Like lots of people, I keep my clothes away from flimsy wire hangers, which do nothing to help preserve a garment’s shape. I read somewhere that 75 per cent of wire hangers are thrown away, but doesn’t that seem like a waste?
Lisa Stickley has a eco-friendly, wallet-friendly solution – and has kindly agreed to let me share it with you. Lisa is a seamstress extraordinaire: her fans include Sarah Jessica Parker and Angelina Jolie, and her homewares are stocked by Selfridge’s, John Lewis and Liberty. (Apparently she is also creating a cheaper range for Designers at Debenham, which pleases me greatly.)
Over to Lisa:
There is nothing more infuriating than a tangle of wire coat hangers. Besides, they are not the best things in the wardrobe to look after your favourite silk dresses. These easy-to-make but extremely functional and rather attractive mini coats for those troublesome wire hangers will have your wardrobe organised and stylishly chic in no time. They are also a great way to use up odds and ends of vintage fabric!
THINGS YOU NEED
2 pieces of light or medium weight cotton or silk, cut to size. (Lisa uses a template for this, measuring 42 cm by 14 cm, cut into a hanger-shaped triangle as below.)
1 wire coat hanger
Turn 5mm over to the wrong side along the straight edge and press. Repeat this for a second time so the raw edge of the fabric is concealed. Pin in place. Repeat this for the second panel. Stitch the pressed hems, stitching as close to the inside edge of the turned hem as possible for a neat finish. Backstitch at the start and finish to fasten the seam.
Join the panels
With right sides facing, place the pieces together so the two hemmed edges meet. Starting at the hemmed base, stitch from a to b. Backstitch at the start and finish to fasten the seam. Then stitch from c to d. Again backstitch at the start and finish to fasten the seam.
Add the hanger
Turn the hanger coat out to the right side and press. Fit the coat over the wire hanger, taking the hanger’s “neck” through the hole at the top. Hand stitch the hole at the top with a couple of extra stitches to secure.

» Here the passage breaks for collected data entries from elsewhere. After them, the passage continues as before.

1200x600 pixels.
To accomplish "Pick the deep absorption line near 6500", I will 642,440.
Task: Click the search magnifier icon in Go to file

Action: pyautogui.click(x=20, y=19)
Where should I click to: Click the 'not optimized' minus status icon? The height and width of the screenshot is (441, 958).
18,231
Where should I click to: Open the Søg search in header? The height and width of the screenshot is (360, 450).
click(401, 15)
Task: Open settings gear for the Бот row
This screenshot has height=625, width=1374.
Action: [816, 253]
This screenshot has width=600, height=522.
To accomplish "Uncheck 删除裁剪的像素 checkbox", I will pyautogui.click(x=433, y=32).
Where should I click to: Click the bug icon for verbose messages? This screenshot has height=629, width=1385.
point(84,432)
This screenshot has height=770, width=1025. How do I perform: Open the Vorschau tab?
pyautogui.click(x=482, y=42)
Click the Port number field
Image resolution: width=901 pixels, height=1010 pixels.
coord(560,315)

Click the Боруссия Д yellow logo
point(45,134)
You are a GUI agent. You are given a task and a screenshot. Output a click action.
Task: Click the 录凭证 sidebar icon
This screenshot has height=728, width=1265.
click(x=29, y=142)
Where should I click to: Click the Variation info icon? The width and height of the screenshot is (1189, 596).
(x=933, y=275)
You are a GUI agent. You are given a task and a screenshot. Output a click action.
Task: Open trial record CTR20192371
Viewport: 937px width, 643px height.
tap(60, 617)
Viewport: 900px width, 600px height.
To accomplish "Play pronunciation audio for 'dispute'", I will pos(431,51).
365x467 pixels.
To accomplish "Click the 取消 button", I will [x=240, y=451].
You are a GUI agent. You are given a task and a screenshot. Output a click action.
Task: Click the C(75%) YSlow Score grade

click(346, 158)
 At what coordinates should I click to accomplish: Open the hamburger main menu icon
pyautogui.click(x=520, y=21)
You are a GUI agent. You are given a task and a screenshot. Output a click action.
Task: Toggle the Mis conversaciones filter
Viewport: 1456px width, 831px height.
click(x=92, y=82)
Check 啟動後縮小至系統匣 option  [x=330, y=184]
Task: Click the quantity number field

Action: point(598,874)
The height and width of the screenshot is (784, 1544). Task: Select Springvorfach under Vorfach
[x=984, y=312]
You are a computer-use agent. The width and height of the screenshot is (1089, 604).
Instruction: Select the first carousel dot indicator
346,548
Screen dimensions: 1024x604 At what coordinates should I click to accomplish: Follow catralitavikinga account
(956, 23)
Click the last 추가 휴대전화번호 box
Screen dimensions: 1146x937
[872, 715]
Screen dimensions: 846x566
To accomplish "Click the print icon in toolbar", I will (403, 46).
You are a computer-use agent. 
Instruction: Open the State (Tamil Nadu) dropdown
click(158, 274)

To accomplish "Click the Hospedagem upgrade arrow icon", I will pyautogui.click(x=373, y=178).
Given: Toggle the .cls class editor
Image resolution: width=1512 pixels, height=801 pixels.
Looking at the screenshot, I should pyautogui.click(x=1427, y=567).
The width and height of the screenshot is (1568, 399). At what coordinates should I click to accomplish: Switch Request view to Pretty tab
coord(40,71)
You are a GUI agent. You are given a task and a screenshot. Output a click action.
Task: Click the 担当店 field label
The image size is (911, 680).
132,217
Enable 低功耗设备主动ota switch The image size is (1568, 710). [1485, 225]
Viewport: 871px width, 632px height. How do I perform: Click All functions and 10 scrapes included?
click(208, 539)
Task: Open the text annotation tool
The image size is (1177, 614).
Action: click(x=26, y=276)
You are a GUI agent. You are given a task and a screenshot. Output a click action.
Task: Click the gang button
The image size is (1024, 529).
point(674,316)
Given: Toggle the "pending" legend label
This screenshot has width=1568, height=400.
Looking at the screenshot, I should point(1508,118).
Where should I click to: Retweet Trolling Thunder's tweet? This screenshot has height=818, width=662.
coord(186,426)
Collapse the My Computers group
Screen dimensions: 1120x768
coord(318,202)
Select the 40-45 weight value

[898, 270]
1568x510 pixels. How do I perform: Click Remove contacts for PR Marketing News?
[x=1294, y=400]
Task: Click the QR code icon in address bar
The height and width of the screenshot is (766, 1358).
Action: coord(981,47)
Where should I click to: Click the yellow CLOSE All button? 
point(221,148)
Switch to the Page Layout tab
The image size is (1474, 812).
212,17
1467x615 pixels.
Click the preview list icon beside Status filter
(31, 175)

Lisa’s hanger coats feature in her new book, Made At Home, which is published by Quadrille and is out this month. Amazon has it, reduced from £16.99 to £11.03. Actually, in its Frequently Bought Together section, Amazon pairs Made At Home with the Cath Kidston book Sew. I have both books and in my opinion, Made At Home is better. Sew is a pretty book but I have never been inspired to actually make anything featured in it. (Shhh, don’t tell Cath Kidston I said so.) Made At Home, on the other hand, features a jolly good Basic Techniques section, gorgeous photography by Ben Anders and the designs, which range from an egg cosy to a patchwork bedspread, are as practical as they are stylish. I like it a lot.